Items from a data source

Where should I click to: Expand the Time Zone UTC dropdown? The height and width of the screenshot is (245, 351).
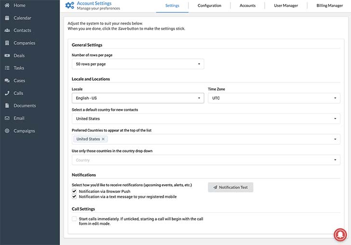274,98
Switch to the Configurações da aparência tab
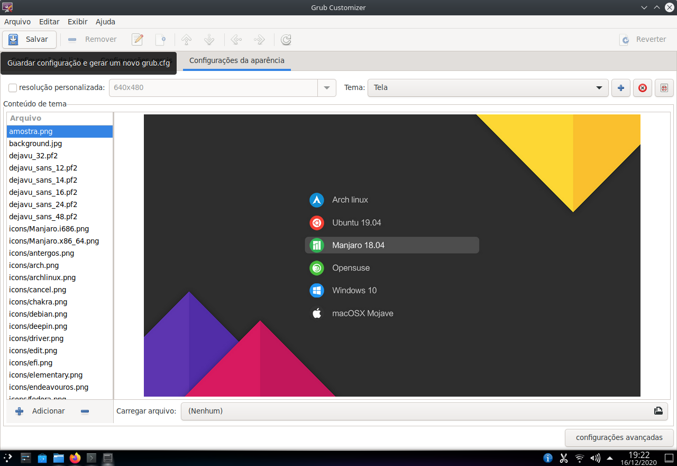 coord(236,60)
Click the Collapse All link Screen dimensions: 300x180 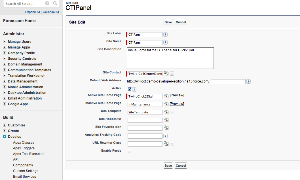[51, 12]
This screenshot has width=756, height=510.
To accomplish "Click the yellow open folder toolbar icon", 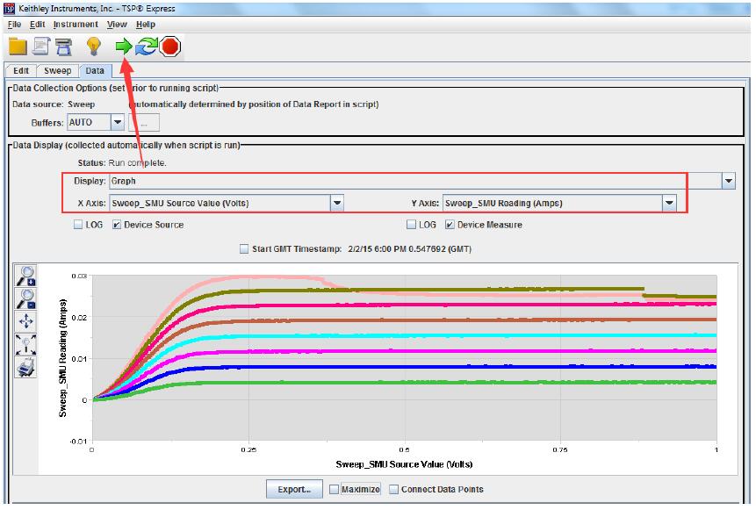I will (x=18, y=47).
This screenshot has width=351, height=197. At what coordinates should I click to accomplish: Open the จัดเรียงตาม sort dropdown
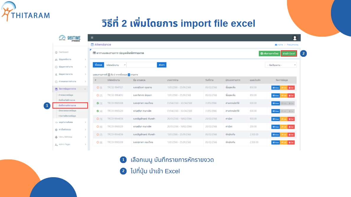281,65
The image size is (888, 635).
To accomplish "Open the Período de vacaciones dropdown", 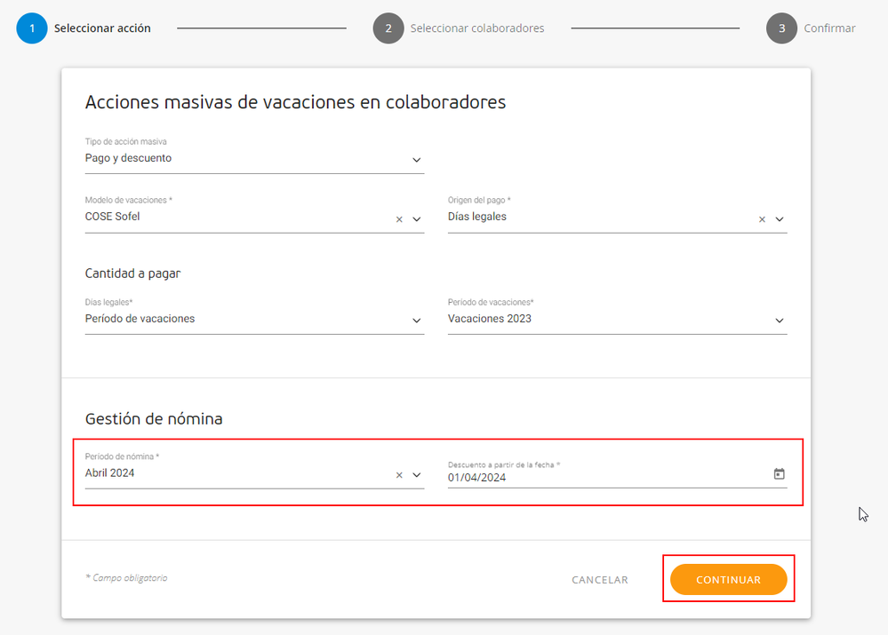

• How to complete this task
Beginning at the line that contains "This screenshot has width=351, height=197.", retype each line of the data above through the very last one. Do not retype the pictures.

• Finished task
This screenshot has width=351, height=197. At what coordinates should I click to accomplish: Open the จัดเรียงตาม sort dropdown
281,65
The image size is (888, 635).
To accomplish "Open the Período de vacaciones dropdown", 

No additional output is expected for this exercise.